ENTRIES SHOWN >>
══════
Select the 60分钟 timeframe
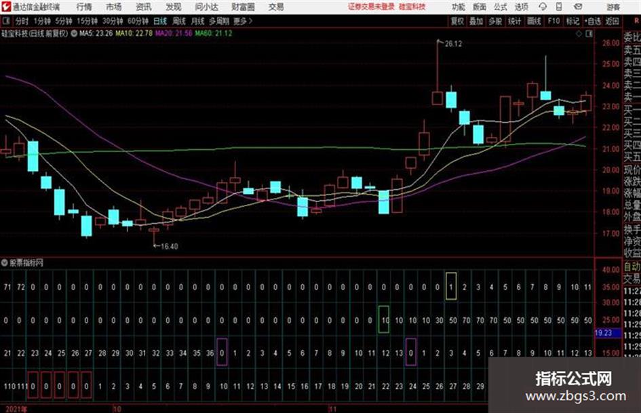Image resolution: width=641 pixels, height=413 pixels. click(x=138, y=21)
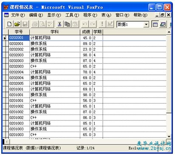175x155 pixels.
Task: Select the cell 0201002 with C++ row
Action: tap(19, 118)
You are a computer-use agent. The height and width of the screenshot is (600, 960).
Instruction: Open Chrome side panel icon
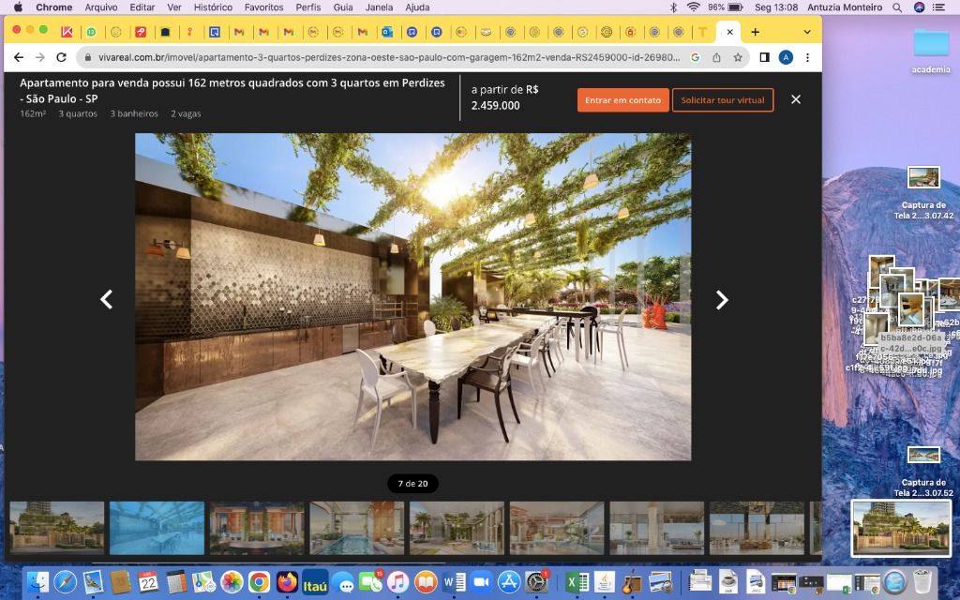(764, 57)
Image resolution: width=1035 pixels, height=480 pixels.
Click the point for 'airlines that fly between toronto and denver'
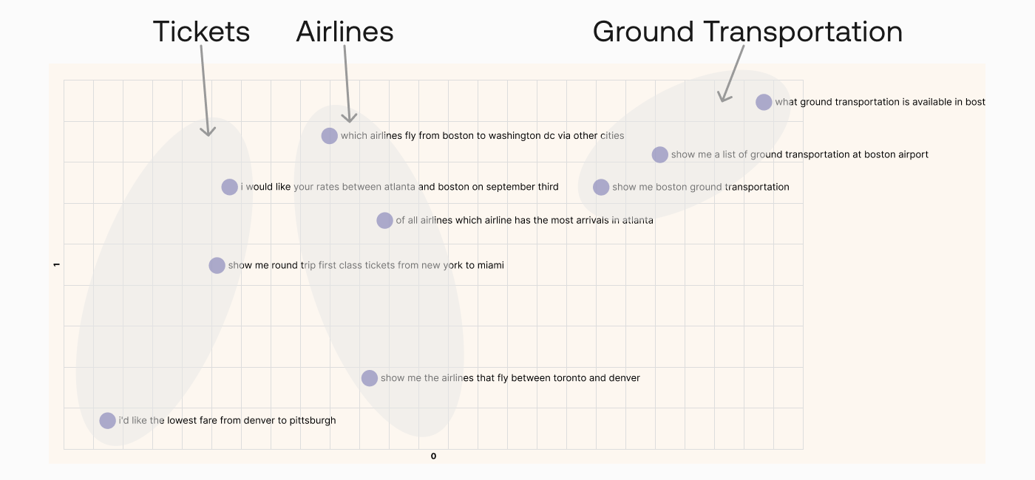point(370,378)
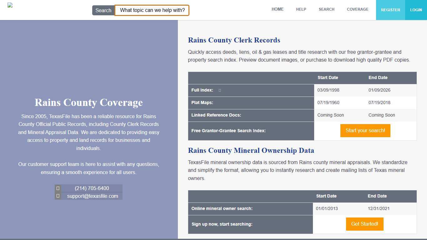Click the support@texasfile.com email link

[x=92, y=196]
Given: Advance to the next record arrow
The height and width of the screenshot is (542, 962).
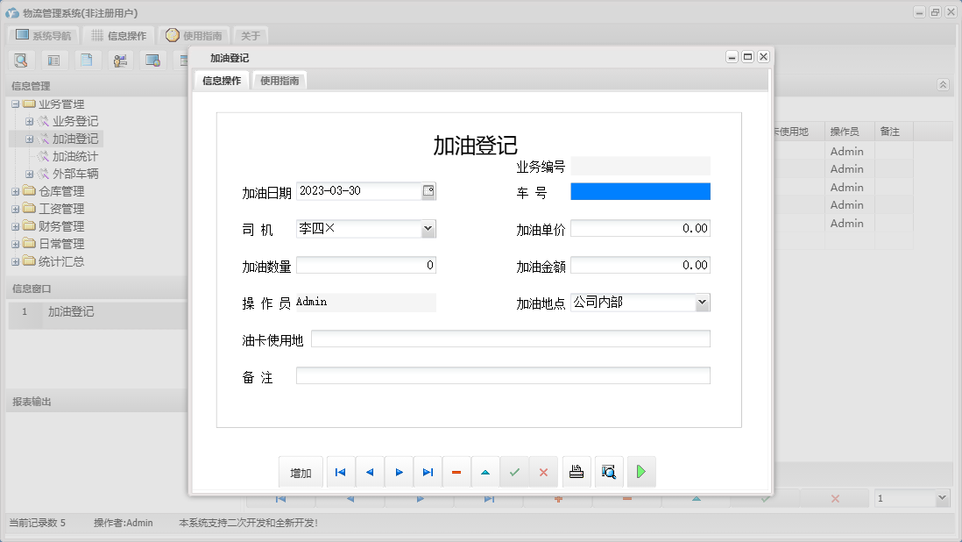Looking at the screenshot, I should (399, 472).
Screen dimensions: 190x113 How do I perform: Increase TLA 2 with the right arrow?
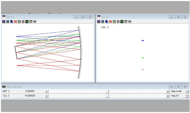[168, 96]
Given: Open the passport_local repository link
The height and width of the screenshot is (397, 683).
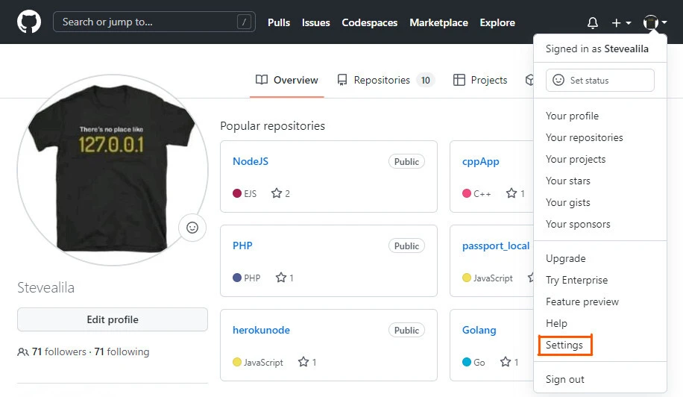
══════
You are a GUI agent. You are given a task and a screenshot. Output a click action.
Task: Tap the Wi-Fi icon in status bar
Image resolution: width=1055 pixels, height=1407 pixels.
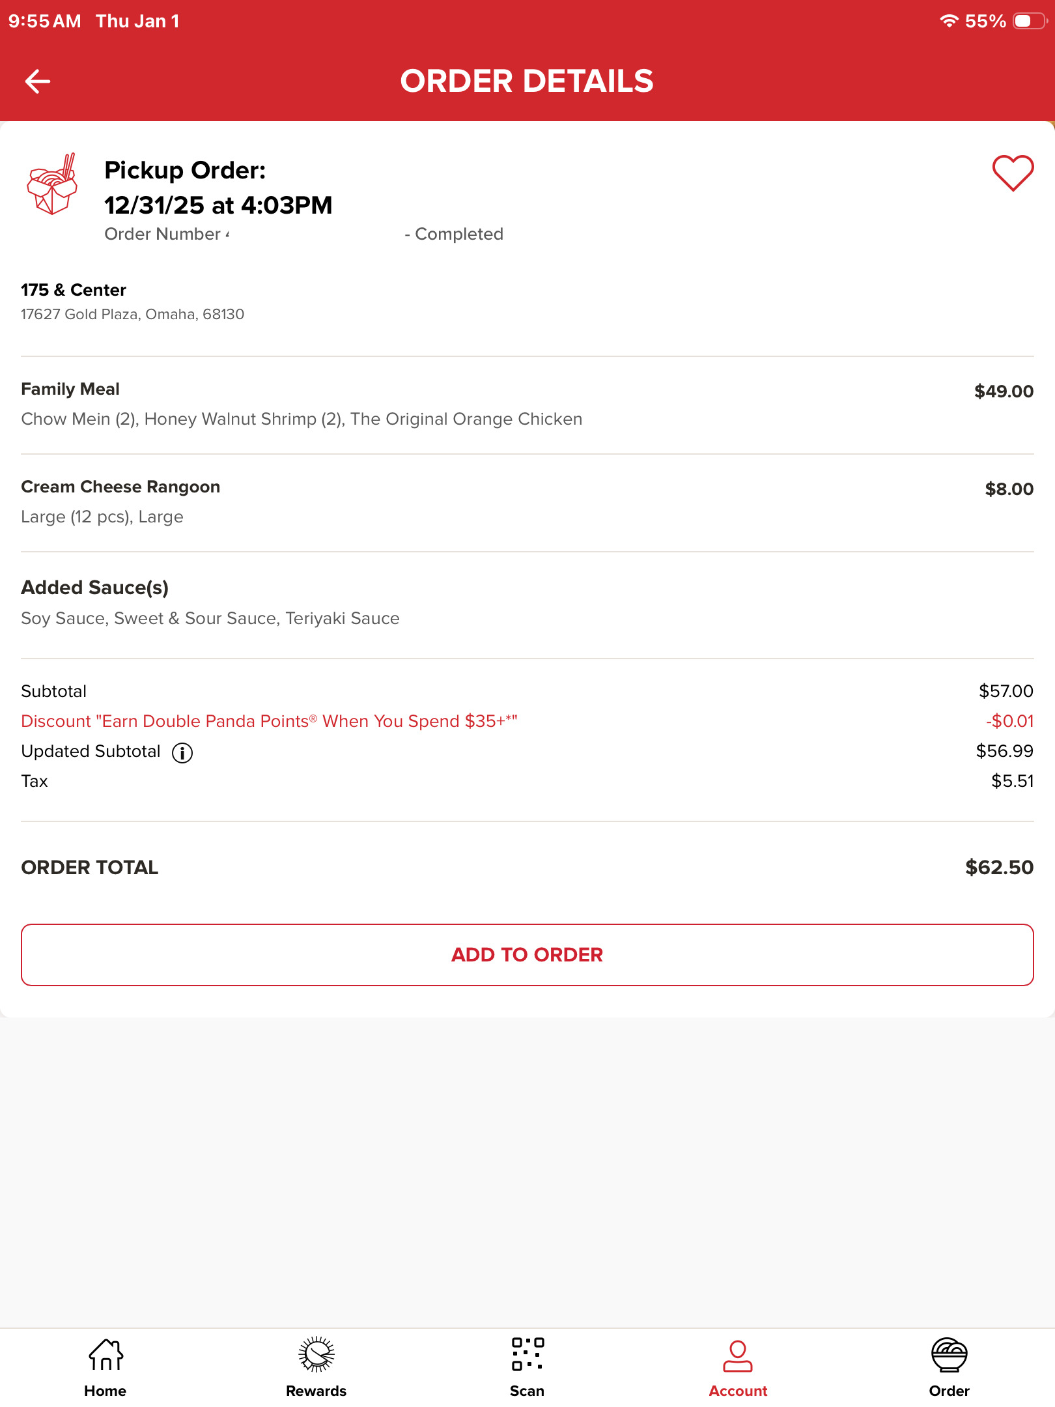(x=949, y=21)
══════
EXERCISE REQUIREMENTS >> Search the listing above for the word "agent", and copy every line that has it.

RESULT OF THE EXERCISE >>
You are a computer-use agent. The height and width of the screenshot is (600, 960).
You are a GUI agent. You are given a task and a screenshot. Output a click action.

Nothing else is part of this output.